トヨタ 次の主流へ PHVの価値アピール

現場の風

 □トヨタ自動車製品企画本部 ZFチーフエンジニア・豊島浩二さん(55)

 --家庭用電源で充電するプラグインハイブリッド車(PHV)「プリウスPHV」の新型車を今冬発売する

 「2012年に発売した現行車は(電気だけで走る)航続距離が26.4キロと短いうえ、外装もハイブリッド車(HV)と変わらず、価格差ほどの満足感を得られなかった。充電には家庭用電源の工事が必要で、販売店が売りにくいこともあり、7月末時点の累計販売は約7万5000台にとどまった。新型車は航続距離を60キロ以上に延ばし、外装も(左右各4つ眼フロント照明など)一目見て違う。プリウスの最上位モデルとして上質感をだした」

 --HVが主流の国内市場になぜ投入するのか

 「50年先を見据えると、エネルギーの多様化に対応する必要がある。水素で発電する燃料電池車(FCV)を投入しているが、水素ステーションの整備などがあり長い道のりになる。

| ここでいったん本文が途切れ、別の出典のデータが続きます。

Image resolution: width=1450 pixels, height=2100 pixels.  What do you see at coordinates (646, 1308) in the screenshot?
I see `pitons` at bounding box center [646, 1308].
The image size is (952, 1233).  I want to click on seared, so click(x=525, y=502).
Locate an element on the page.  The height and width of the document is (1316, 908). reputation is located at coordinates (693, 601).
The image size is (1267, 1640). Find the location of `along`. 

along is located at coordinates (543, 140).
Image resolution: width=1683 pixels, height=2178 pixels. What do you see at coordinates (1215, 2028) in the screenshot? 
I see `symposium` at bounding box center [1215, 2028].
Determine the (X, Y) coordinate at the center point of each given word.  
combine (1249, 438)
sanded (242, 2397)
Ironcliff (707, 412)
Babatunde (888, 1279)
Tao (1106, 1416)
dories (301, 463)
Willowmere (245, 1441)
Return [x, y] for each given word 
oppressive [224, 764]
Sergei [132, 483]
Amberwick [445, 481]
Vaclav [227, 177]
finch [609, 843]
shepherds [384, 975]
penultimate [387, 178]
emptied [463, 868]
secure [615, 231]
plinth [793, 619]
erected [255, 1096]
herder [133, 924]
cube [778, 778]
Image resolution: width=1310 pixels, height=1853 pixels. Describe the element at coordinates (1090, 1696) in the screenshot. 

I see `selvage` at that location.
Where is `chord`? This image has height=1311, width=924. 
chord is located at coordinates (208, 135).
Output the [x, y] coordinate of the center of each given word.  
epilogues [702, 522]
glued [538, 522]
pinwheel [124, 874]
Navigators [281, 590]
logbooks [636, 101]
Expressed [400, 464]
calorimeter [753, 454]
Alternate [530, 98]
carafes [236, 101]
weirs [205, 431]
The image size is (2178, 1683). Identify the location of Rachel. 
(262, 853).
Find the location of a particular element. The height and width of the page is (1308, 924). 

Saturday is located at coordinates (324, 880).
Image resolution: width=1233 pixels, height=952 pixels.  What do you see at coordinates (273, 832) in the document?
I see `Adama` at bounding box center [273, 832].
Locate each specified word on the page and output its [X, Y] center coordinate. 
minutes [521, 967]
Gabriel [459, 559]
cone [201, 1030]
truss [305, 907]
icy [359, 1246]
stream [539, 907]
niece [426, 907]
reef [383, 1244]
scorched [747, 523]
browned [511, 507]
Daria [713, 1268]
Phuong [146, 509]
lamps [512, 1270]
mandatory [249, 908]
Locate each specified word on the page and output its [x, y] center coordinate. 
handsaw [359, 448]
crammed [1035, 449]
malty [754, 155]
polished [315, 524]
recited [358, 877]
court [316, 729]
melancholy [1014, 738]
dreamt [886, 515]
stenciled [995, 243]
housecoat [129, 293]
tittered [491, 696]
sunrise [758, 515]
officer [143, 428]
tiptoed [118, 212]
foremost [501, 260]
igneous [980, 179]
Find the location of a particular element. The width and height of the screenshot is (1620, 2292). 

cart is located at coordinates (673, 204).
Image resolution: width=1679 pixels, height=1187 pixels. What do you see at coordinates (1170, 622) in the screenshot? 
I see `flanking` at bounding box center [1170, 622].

現在のインフラを使えるPHVを次の主流にしたい。アクセルを踏んでからスーッと加速する電気の走りや、(長距離は)ガソリンと使い分けられ、外部給電もできるなど新しい価値をアピールしたい」

 --普及の見込みは

 「HVは10万台、100万台、250万台と販売が増えて普及し、CO2(二酸化炭素)削減に役立っている。PHVは(累計販売)10万台に近づいたので、新型車は(次の全面改良までの)モデルライフ全体で100万台を世界で売りたい。そこまで改良を続けていく」

 --ルーフに太陽光パネルを搭載し、充電できるシステムを搭載する

 「充電という余分な仕事から顧客を解放するのがわれわれの目指すクルマだ。(大気中のCO2濃度に影響を与えない)カーボンニュートラルな太陽光で充電し、電気で1日平均2.9キロ走る。年間では1000キロになり、走行距離が1万キロの利用者は燃費が1割良くなることになる」

                   ◇

【プロフィル】豊島浩二

 とよしま・こうじ 大阪大工卒。1985年トヨタ自動車入社。ボデー設計部や製品企画室、欧州向け商用車のチーフエンジニアを経て2011年11月から次世代環境車をとりまとめる「ZF」にてプリウス、プリウスPHVのチーフエンジニアを担当。大阪府出身。